# PROBLEM DESCRIPTION
Each entry needs to be reproduced verbatim.

# DATA
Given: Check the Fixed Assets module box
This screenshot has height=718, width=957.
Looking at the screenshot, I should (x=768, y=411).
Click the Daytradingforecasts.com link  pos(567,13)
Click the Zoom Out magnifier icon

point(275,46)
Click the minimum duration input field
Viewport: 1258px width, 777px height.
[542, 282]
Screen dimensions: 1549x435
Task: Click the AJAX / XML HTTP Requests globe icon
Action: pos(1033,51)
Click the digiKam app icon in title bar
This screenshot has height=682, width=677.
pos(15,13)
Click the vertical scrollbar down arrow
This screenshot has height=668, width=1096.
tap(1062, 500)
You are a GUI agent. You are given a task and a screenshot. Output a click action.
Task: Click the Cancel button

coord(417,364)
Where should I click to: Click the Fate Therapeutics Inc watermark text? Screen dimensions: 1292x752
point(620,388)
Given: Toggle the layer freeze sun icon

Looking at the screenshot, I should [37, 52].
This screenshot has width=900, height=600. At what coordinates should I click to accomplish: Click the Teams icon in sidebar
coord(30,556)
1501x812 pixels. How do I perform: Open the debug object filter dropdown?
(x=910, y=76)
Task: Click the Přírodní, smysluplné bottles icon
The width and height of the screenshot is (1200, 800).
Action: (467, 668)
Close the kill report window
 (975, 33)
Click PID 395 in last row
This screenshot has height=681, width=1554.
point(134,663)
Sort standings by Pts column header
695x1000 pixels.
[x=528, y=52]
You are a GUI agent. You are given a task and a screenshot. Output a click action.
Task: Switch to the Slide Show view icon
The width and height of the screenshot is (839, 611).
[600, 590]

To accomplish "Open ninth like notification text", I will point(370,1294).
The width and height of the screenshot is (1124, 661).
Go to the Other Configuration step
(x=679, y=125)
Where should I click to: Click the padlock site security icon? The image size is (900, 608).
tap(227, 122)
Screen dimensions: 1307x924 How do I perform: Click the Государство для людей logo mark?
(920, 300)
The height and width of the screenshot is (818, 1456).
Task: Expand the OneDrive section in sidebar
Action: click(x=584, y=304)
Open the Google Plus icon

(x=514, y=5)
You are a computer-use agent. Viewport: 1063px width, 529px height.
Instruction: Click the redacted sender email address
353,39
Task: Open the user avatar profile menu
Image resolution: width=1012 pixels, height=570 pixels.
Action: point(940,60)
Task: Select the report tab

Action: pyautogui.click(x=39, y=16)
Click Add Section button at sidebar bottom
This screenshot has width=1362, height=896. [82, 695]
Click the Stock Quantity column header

# RESPONSE BOX
Given: Check the Fixed Assets module box
This screenshot has height=718, width=957.
Looking at the screenshot, I should (x=768, y=411).
Click the Daytradingforecasts.com link  pos(567,13)
Click the Zoom Out magnifier icon

point(275,46)
Click the minimum duration input field
Viewport: 1258px width, 777px height.
[542, 282]
Screen dimensions: 1549x435
Task: Click the AJAX / XML HTTP Requests globe icon
Action: pos(1033,51)
Click the digiKam app icon in title bar
This screenshot has height=682, width=677.
pos(15,13)
Click the vertical scrollbar down arrow
This screenshot has height=668, width=1096.
tap(1062, 500)
You are a GUI agent. You are given a task and a screenshot. Output a click action.
Task: Click the Cancel button

coord(417,364)
Where should I click to: Click the Fate Therapeutics Inc watermark text? Screen dimensions: 1292x752
point(620,388)
Given: Toggle the layer freeze sun icon

Looking at the screenshot, I should [37, 52].
This screenshot has width=900, height=600. At what coordinates should I click to accomplish: Click the Teams icon in sidebar
coord(30,556)
1501x812 pixels. How do I perform: Open the debug object filter dropdown?
(x=910, y=76)
Task: Click the Přírodní, smysluplné bottles icon
The width and height of the screenshot is (1200, 800).
Action: (467, 668)
Close the kill report window
 (975, 33)
Click PID 395 in last row
This screenshot has height=681, width=1554.
point(134,663)
Sort standings by Pts column header
695x1000 pixels.
[x=528, y=52]
You are a GUI agent. You are given a task and a screenshot. Output a click action.
Task: Switch to the Slide Show view icon
The width and height of the screenshot is (839, 611).
[600, 590]

To accomplish "Open ninth like notification text", I will point(370,1294).
The width and height of the screenshot is (1124, 661).
Go to the Other Configuration step
(x=679, y=125)
Where should I click to: Click the padlock site security icon? The image size is (900, 608).
tap(227, 122)
Screen dimensions: 1307x924 How do I perform: Click the Государство для людей logo mark?
(920, 300)
The height and width of the screenshot is (818, 1456).
Task: Expand the OneDrive section in sidebar
Action: click(x=584, y=304)
Open the Google Plus icon

(x=514, y=5)
You are a computer-use agent. Viewport: 1063px width, 529px height.
Instruction: Click the redacted sender email address
353,39
Task: Open the user avatar profile menu
Image resolution: width=1012 pixels, height=570 pixels.
Action: point(940,60)
Task: Select the report tab

Action: pyautogui.click(x=39, y=16)
Click Add Section button at sidebar bottom
This screenshot has width=1362, height=896. [82, 695]
Click the Stock Quantity column header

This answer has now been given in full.